▸ WHAT YOU SHOULD DO
Repeat the whole listing exactly.

▸ EXCERPTED DATA
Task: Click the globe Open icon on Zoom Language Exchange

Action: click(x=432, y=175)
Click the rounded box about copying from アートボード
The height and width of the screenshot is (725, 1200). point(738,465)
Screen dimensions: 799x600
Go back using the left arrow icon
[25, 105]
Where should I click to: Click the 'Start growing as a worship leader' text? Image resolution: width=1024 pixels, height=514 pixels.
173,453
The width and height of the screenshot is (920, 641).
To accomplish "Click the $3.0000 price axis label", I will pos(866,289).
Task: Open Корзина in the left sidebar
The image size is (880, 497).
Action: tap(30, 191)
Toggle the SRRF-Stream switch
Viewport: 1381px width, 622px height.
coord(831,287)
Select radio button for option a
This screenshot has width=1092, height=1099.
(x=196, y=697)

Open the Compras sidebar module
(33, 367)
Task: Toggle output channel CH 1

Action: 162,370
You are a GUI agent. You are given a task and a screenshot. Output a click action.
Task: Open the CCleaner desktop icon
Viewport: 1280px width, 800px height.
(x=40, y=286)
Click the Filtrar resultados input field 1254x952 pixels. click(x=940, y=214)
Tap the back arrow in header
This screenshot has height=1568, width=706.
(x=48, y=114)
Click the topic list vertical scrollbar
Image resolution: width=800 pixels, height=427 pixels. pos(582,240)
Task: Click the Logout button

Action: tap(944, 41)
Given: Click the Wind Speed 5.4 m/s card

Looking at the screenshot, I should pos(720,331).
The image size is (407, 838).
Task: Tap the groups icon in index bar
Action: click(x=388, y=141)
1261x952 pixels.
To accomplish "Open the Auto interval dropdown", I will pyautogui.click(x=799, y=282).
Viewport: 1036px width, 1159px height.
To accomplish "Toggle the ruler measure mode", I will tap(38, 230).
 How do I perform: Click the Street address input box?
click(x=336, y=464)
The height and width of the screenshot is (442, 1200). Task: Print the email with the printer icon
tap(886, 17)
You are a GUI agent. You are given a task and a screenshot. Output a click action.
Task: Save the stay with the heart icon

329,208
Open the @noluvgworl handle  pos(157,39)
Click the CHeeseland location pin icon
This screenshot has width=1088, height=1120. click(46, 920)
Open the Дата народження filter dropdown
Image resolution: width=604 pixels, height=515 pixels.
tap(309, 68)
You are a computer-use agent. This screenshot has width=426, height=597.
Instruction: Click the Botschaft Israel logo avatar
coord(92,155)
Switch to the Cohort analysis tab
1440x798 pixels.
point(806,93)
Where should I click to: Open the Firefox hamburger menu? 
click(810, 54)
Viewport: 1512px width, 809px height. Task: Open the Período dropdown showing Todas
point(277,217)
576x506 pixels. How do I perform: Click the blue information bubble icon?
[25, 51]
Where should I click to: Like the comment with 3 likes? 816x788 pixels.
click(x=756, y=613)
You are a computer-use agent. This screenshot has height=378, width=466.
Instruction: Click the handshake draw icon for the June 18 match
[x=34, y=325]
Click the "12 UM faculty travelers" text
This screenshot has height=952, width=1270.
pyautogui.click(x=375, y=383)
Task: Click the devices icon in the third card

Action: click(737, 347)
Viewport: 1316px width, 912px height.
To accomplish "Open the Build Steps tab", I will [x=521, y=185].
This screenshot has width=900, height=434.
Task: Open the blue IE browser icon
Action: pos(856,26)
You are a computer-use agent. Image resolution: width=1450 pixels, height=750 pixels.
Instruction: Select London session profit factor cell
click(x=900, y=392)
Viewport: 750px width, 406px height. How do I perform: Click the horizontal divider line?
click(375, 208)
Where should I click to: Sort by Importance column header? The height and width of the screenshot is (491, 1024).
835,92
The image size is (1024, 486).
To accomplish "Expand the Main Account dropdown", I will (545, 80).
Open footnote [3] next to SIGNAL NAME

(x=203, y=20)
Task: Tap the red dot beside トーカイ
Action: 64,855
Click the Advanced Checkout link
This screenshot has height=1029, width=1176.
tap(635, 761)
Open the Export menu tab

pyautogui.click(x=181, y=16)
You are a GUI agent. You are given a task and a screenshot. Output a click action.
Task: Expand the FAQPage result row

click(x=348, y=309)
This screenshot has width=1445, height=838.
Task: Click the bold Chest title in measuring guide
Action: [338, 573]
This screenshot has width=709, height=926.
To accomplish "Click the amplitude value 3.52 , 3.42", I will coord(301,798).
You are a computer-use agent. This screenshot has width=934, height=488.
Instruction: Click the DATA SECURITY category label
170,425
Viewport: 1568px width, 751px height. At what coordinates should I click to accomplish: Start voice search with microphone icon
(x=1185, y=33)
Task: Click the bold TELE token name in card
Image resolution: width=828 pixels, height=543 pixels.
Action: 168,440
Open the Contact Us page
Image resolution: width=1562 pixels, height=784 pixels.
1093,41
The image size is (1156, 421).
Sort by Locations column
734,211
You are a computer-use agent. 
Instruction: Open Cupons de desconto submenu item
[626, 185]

▸ TASK RESPONSE
Task: Click the globe Open icon on Zoom Language Exchange

Action: click(x=432, y=175)
Click the rounded box about copying from アートボード
The height and width of the screenshot is (725, 1200). point(738,465)
Screen dimensions: 799x600
Go back using the left arrow icon
[25, 105]
Where should I click to: Click the 'Start growing as a worship leader' text? Image resolution: width=1024 pixels, height=514 pixels.
173,453
The width and height of the screenshot is (920, 641).
To accomplish "Click the $3.0000 price axis label", I will pos(866,289).
Task: Open Корзина in the left sidebar
The image size is (880, 497).
Action: tap(30, 191)
Toggle the SRRF-Stream switch
Viewport: 1381px width, 622px height.
coord(831,287)
Select radio button for option a
This screenshot has width=1092, height=1099.
(x=196, y=697)

Open the Compras sidebar module
(33, 367)
Task: Toggle output channel CH 1

Action: 162,370
You are a GUI agent. You are given a task and a screenshot. Output a click action.
Task: Open the CCleaner desktop icon
Viewport: 1280px width, 800px height.
(x=40, y=286)
Click the Filtrar resultados input field 1254x952 pixels. click(x=940, y=214)
Tap the back arrow in header
This screenshot has height=1568, width=706.
(x=48, y=114)
Click the topic list vertical scrollbar
Image resolution: width=800 pixels, height=427 pixels. pos(582,240)
Task: Click the Logout button

Action: tap(944, 41)
Given: Click the Wind Speed 5.4 m/s card

Looking at the screenshot, I should pos(720,331).
The image size is (407, 838).
Task: Tap the groups icon in index bar
Action: click(x=388, y=141)
1261x952 pixels.
To accomplish "Open the Auto interval dropdown", I will pyautogui.click(x=799, y=282).
Viewport: 1036px width, 1159px height.
To accomplish "Toggle the ruler measure mode", I will tap(38, 230).
 How do I perform: Click the Street address input box?
click(x=336, y=464)
The height and width of the screenshot is (442, 1200). Task: Print the email with the printer icon
tap(886, 17)
You are a GUI agent. You are given a task and a screenshot. Output a click action.
Task: Save the stay with the heart icon

329,208
Open the @noluvgworl handle  pos(157,39)
Click the CHeeseland location pin icon
This screenshot has width=1088, height=1120. click(46, 920)
Open the Дата народження filter dropdown
Image resolution: width=604 pixels, height=515 pixels.
tap(309, 68)
You are a computer-use agent. This screenshot has width=426, height=597.
Instruction: Click the Botschaft Israel logo avatar
coord(92,155)
Switch to the Cohort analysis tab
1440x798 pixels.
point(806,93)
Where should I click to: Open the Firefox hamburger menu? 
click(810, 54)
Viewport: 1512px width, 809px height. Task: Open the Período dropdown showing Todas
point(277,217)
576x506 pixels. How do I perform: Click the blue information bubble icon?
[25, 51]
Where should I click to: Like the comment with 3 likes? 816x788 pixels.
click(x=756, y=613)
You are a computer-use agent. This screenshot has height=378, width=466.
Instruction: Click the handshake draw icon for the June 18 match
[x=34, y=325]
Click the "12 UM faculty travelers" text
This screenshot has height=952, width=1270.
pyautogui.click(x=375, y=383)
Task: Click the devices icon in the third card

Action: click(737, 347)
Viewport: 1316px width, 912px height.
To accomplish "Open the Build Steps tab", I will [x=521, y=185].
This screenshot has width=900, height=434.
Task: Open the blue IE browser icon
Action: pos(856,26)
You are a computer-use agent. Image resolution: width=1450 pixels, height=750 pixels.
Instruction: Select London session profit factor cell
click(x=900, y=392)
Viewport: 750px width, 406px height. How do I perform: Click the horizontal divider line?
click(375, 208)
Where should I click to: Sort by Importance column header? The height and width of the screenshot is (491, 1024).
835,92
The image size is (1024, 486).
To accomplish "Expand the Main Account dropdown", I will (545, 80).
Open footnote [3] next to SIGNAL NAME

(x=203, y=20)
Task: Tap the red dot beside トーカイ
Action: 64,855
Click the Advanced Checkout link
This screenshot has height=1029, width=1176.
tap(635, 761)
Open the Export menu tab

pyautogui.click(x=181, y=16)
You are a GUI agent. You are given a task and a screenshot. Output a click action.
Task: Expand the FAQPage result row

click(x=348, y=309)
This screenshot has width=1445, height=838.
Task: Click the bold Chest title in measuring guide
Action: [338, 573]
This screenshot has width=709, height=926.
To accomplish "Click the amplitude value 3.52 , 3.42", I will coord(301,798).
You are a computer-use agent. This screenshot has width=934, height=488.
Instruction: Click the DATA SECURITY category label
170,425
Viewport: 1568px width, 751px height. At what coordinates should I click to accomplish: Start voice search with microphone icon
(x=1185, y=33)
Task: Click the bold TELE token name in card
Image resolution: width=828 pixels, height=543 pixels.
Action: 168,440
Open the Contact Us page
Image resolution: width=1562 pixels, height=784 pixels.
1093,41
The image size is (1156, 421).
Sort by Locations column
734,211
You are a computer-use agent. 
Instruction: Open Cupons de desconto submenu item
[626, 185]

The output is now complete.